Об уродстве
Миновав два замка и задвижку, мы попадаем в небольшую прихожую с ободранными до середины стены когда-то жившим здесь котом обоями и дырявым линолеумом. На кухне покрытие стен чуть более приятно глазу: фейерверки жирных брызг, поредевшая плитка. Гарнитур, в котором отсутствуют одна-две дверцы. На столе гордо стоит вазочка с кирпичным пушисто-зеленым курабье и бананом, забытым, судя по всему, еще строившими этот дом зэками. «Ты что такое говоришь! – набрасывалась периодически хозяйка на какого-нибудь заблудшего смелого критика, – Эти обои – они же финские! А сейчас ведь везде одно говно китайское! Все заполонили эти чуреки узкоглазые!..»
В гостиной мы видим большую антресоль с вросшими в нее книгами, вазами, кассетами, игрушками, иконками и фотовоспоминаниями визитов различных санаториев. Вдоль стен расставлены два продавленных дивана, комод и старый корейский телевизор. Балкон забит обычным житейским хламом, из общей массы которого выделяется грязная сыновья пепельница и его же велосипед, не менее грязный, давно уже забытый и заживо похороненный.
Друг напротив друга находятся комната Евгения Федоровича с его любимым компьютером, и комната матери с дамским столиком.
На самом деле такой быт в силах породить нечто, что способно претендовать на из ряда вон выходящее.
***
Кудрявцев стоял на балконе и, о чем-то серьезно задумавшись, медленно курил. Он был и не худ и не толст, и не низок и не высок, и не весел и не хмур. На вид ему можно было дать и двадцать пять, и все пятьдесят. В свое время учился он очень долго, сменив несколько вузов, да вот только особого толку от этого не было. Теперь же, наконец победив высшее образование, уже в течение нескольких лет он самозабвенно наслаждался бездельем, сладкой праздностью, живя за счет маминой пенсии и сдаваемой в аренду еще одной квартиры, доставшейся семье Кудрявцевых по наследству. Когда наступал вечер пятницы, Евгений Федорович хватал заботливо приготовленный матерью узелок и под ее же крики с балкона «надень шапочку!» прыгал в свою малолитражку, и мчался на дачу, где в тишине и покое, запасшись по пути пивом и рыбкой, отдыхал после тяжелой рабочей недели. Большинство его дум обычно сводилось к разрешению вопроса «с кем бы почпокаться и анекдоты порассказать», однако сейчас, когда он докуривал уже вторую сигарету, мысль его медленно, но верно, как слюна во сне, текла в совсем ином направлении.

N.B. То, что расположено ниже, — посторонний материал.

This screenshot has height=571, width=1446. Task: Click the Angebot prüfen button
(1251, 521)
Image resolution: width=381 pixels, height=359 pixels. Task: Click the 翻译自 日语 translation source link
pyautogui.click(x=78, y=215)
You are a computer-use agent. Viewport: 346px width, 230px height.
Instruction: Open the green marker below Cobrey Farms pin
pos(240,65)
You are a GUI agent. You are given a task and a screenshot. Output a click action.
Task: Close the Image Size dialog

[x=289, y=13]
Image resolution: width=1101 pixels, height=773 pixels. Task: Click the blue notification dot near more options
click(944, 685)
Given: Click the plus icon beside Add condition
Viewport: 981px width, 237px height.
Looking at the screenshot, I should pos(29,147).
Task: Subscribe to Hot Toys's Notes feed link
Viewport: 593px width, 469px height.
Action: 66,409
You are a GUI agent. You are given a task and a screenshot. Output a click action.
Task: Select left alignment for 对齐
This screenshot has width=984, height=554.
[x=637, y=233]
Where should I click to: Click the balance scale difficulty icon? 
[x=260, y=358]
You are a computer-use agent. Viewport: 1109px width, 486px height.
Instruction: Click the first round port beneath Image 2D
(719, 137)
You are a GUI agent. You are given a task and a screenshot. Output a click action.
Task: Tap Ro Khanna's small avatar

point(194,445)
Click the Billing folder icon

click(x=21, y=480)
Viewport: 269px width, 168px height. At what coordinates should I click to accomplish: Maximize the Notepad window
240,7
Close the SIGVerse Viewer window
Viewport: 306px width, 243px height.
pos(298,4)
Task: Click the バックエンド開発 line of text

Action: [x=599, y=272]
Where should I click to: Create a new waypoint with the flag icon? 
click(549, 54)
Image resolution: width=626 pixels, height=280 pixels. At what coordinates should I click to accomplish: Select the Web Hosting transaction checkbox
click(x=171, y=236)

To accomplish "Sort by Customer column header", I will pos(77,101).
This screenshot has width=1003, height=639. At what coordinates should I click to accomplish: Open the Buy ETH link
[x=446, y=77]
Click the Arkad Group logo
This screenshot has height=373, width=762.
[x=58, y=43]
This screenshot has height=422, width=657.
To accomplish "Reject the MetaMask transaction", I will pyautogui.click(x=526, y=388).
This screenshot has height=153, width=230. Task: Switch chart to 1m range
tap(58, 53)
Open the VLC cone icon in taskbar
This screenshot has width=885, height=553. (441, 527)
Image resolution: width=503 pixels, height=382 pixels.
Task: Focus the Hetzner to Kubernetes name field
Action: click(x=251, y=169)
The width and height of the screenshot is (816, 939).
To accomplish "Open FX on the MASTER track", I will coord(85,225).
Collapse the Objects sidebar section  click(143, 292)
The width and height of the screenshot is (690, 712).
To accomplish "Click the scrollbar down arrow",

Вчера они с друзьями ходили в баню провожать своего женящегося друга, так сказать, в последний путь. Все было прекрасно: парились до беспамятства, прыгали в озеро, водка и медовуха лились рекой, громко играла музыка, а душа неистово подпевала ей в такт. В разгар веселья решили они подарить своему недожениху проститутку – в последний раз, так сказать, перед закабаленной жизнью. Евгений Федорович, конечно же, запротестовал, мол, как-то это все-таки не по-христиански, на что все остальные заржали своими беззубыми ртами, сотрясая небосвод и крышу купальни. Позвонили, высказали пожелания и стали ждать. Через час подарок прибыл, коим джентльмены немедленно занялись. Все, кроме Кудрявцева. Он сидел тихонечко в углу, ел салат, внимательно наблюдал за происходящим и напряженно думал ту самую мысль, которая именно тогда впервые родилась в его светлой голове: «Все-таки, думаю я, это неправильно. Я бы даже сказал – по-свински. Он ведь, быть может, оженившись, зажил бы новой жизнью. Ну да, точку-то надо поставить, традиция все-таки, но все равно это как-то неправильно. Я бы даже сказал – по-свински, и более того – это моральное уродство, вот! И получается в итоге, что большинство людей на этом свете – моральные уроды, так как мои друзья от остального человечества ничем особо не отличаются. Вот, однако, что выходит». Сидел он вот так вот, сидел, думал, думал, и как-то все меньше ему хотелось веселиться, водка все больше отдавала спиртом, а салат все больше просил хлеба. «Какое-то это, все-таки, неприятное ощущение».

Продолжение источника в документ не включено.